Apple Pay has enabled her to pay for items in the shops, while timers and apps such as the famed boiled egg timer app help her prepare food, which is way more difficult to do when you can’t hear or see.

The Molly Watt Trust

The Apple Watch was provided by the Molly Watt Trust, a small charity that helps Usher syndrome sufferers, the syndrome is an inherited condition characterized by hearing impairment and progressive vision loss. The Trust is currently campaigning to raise funds to provide an Apple Watch to Usher Syndrome sufferers.

The charity explains its decision to provide Apple Watch is based on the fact that most of the people it seeks to help already use an iPhone in preference to other smartphone brands because of “its amazing built in accessibility” features. Apple leads in terms of including accessibility inside its products -- its recently announced wheelchair-focused Activity app for Apple Watch is just one of many examples.

Another accessibility tool you can look forward to in watchOS 3 is custom made for VoiceOver users, where, “Apple added Taptic Time allowing you to silently feel the time instead of hearing it.
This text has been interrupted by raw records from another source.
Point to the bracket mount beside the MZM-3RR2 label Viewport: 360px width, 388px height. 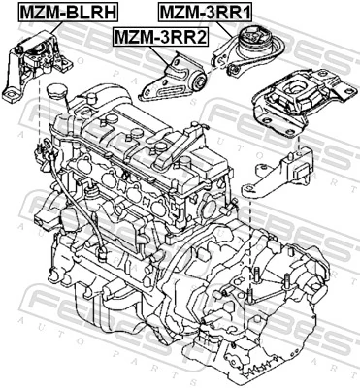[x=176, y=82]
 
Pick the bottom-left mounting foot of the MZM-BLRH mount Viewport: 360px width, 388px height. [x=10, y=94]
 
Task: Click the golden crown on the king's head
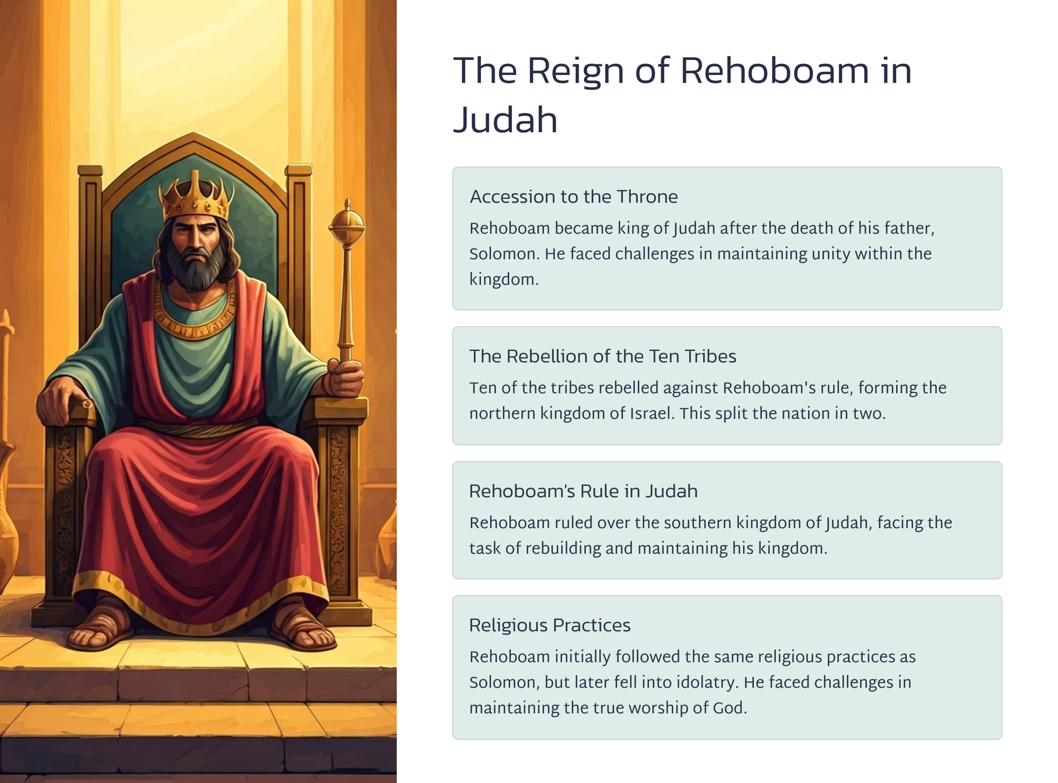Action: [195, 197]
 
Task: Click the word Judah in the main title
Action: [505, 120]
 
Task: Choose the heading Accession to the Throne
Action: [573, 197]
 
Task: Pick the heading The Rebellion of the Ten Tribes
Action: [603, 356]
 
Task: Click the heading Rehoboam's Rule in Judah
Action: [583, 491]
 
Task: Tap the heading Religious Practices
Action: [550, 625]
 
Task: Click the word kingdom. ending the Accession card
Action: [504, 280]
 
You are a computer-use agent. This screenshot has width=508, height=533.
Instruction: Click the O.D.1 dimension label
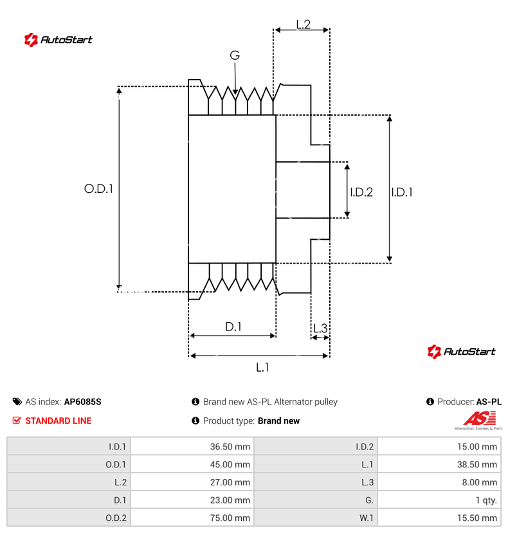pyautogui.click(x=98, y=189)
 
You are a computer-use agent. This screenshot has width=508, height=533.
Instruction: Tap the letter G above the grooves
pyautogui.click(x=235, y=56)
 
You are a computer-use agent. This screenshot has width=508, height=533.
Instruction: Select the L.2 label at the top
pyautogui.click(x=303, y=24)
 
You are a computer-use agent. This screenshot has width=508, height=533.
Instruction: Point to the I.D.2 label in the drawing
pyautogui.click(x=361, y=192)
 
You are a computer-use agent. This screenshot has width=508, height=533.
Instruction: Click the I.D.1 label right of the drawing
pyautogui.click(x=402, y=192)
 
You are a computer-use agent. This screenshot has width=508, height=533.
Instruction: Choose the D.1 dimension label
pyautogui.click(x=233, y=327)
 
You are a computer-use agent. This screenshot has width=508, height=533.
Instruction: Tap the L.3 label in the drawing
pyautogui.click(x=320, y=329)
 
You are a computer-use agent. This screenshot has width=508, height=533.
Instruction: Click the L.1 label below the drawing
pyautogui.click(x=262, y=367)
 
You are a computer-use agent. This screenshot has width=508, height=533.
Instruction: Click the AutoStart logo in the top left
pyautogui.click(x=59, y=40)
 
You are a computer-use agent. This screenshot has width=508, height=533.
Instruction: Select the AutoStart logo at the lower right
pyautogui.click(x=461, y=351)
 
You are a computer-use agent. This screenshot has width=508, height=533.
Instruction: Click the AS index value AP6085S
pyautogui.click(x=83, y=402)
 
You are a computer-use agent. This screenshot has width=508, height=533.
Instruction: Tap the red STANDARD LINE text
pyautogui.click(x=58, y=421)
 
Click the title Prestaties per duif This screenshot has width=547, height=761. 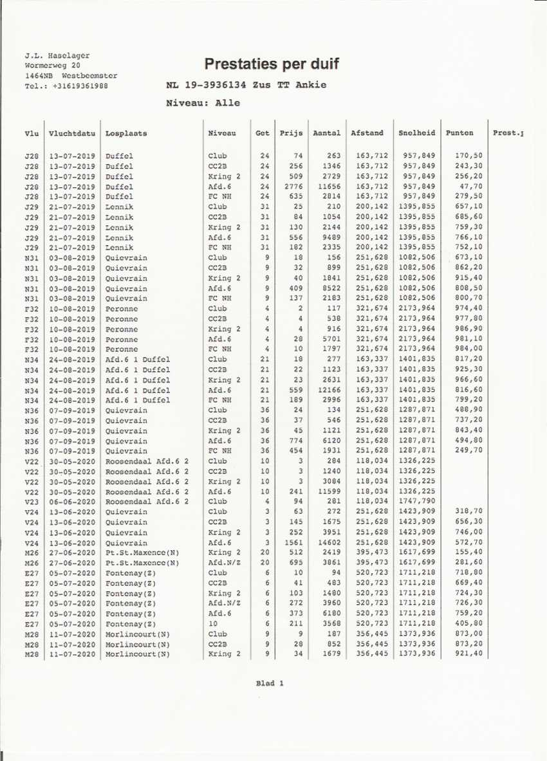coord(271,64)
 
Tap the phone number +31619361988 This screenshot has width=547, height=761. coord(80,86)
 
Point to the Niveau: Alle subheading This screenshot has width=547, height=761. coord(203,103)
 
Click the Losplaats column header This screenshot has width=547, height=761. coord(126,133)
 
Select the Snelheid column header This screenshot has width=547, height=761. coord(416,133)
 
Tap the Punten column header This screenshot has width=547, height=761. coord(459,133)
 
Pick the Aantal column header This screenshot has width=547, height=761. coord(326,133)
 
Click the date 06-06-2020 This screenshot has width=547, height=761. coord(71,501)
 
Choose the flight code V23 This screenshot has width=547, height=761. coord(32,501)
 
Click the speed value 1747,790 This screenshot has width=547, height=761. coord(416,501)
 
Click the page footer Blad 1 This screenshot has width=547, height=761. coord(270,683)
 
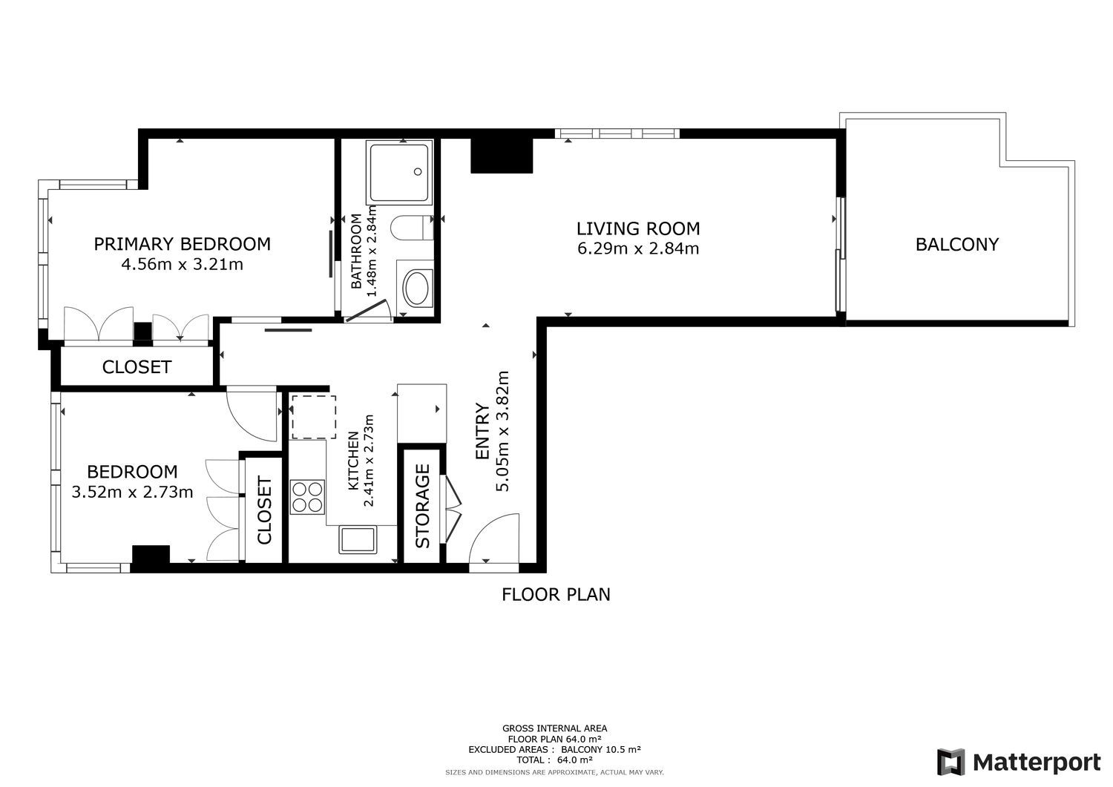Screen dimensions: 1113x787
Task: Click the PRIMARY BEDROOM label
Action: [x=183, y=244]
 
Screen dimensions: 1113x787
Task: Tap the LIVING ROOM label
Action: [x=638, y=228]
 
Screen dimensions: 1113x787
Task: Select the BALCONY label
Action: [x=957, y=245]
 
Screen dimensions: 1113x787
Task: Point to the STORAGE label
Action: [x=422, y=506]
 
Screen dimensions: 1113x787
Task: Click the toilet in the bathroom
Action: [x=412, y=228]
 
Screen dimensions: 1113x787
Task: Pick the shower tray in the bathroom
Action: [x=399, y=172]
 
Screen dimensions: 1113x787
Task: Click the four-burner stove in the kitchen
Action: [x=307, y=497]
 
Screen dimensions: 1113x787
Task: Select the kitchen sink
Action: [x=357, y=540]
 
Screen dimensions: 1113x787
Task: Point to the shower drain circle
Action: [x=418, y=172]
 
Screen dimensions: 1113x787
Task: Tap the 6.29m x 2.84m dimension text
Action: [x=638, y=248]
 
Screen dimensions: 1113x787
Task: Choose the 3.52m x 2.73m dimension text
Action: [x=132, y=492]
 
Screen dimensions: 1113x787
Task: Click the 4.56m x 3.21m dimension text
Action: [x=183, y=264]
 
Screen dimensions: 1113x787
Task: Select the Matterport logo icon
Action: [x=951, y=762]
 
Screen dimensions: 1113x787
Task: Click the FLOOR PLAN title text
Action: [x=556, y=594]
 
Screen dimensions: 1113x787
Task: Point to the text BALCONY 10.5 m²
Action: [x=601, y=749]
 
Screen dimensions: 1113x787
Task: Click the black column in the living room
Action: [x=502, y=156]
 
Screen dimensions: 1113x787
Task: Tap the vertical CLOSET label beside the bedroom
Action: [x=264, y=510]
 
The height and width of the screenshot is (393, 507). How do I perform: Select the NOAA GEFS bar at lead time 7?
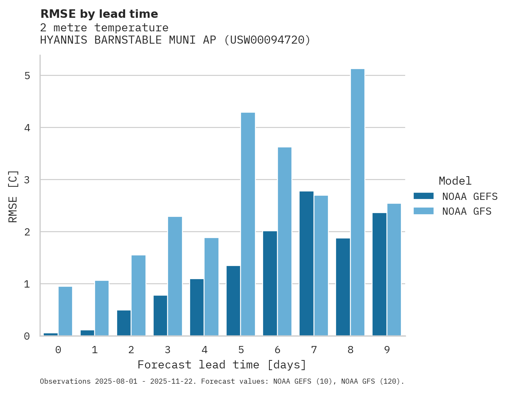point(306,263)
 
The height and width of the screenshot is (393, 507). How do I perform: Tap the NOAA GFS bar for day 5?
point(248,224)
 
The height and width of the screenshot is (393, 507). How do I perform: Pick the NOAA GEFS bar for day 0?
point(50,334)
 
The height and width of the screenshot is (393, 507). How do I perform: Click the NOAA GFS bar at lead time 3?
point(175,276)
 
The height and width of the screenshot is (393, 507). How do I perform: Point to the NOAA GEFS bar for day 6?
point(270,283)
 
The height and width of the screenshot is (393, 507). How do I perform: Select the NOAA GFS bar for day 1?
point(102,308)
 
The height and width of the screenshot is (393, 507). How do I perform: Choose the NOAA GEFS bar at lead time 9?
point(379,274)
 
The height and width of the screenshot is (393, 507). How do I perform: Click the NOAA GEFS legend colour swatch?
point(423,196)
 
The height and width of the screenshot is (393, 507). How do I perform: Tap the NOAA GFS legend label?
point(467,211)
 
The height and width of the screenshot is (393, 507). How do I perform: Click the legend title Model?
point(455,181)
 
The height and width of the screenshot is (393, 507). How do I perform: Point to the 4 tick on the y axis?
point(27,128)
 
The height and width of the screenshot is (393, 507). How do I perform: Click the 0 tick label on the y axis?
point(27,336)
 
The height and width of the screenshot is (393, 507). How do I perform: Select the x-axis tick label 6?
point(277,350)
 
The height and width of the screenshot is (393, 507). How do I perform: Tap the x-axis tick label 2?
point(131,350)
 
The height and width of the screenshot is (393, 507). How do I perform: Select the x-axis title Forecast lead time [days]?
point(221,365)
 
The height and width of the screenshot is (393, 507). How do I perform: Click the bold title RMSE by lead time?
point(99,14)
It’s available with three time telling options including Digits, Terse and Morse Code,” a source said.

The future of accessibility

“The Apple Watch has the ability to enhance a life and also to allow independence,” the Molly Watt Trust explained. “Along with these amazing features it also has great connectivity and the ability to control certain hearing aids which then allow more enhancement to everyday life.”

The extensive post also discusses other ways in which technology could potentially make life easier for deafblind people, from notions of sending tannoy announcements and platform changes directly to the Watch to haptic navigation of indoor spaces.

“Life in future is set to get a lot easier for a deaf person who is going blind. The AppleWatch may well be a game changer for deafblind people,” the blogger explains.

In many ways much of the key enabling technologies in development today will transform lives. Autonomous vehicles, wearables, virtual reality, beacons-based mapping systems, artificial intelligence, all these technologies should enable levels of autonomy you just don’t enjoy today if you happen to be physically disadvantaged.

“We are on the verge of great technology breakthroughs that will help to level the playing field even for those who are both deaf and blind,” she writes.

With Activity, Health, ResearchKit, CareKit, Breathe and organ donation solutions, Apple’s focus on health will continue to transform lives.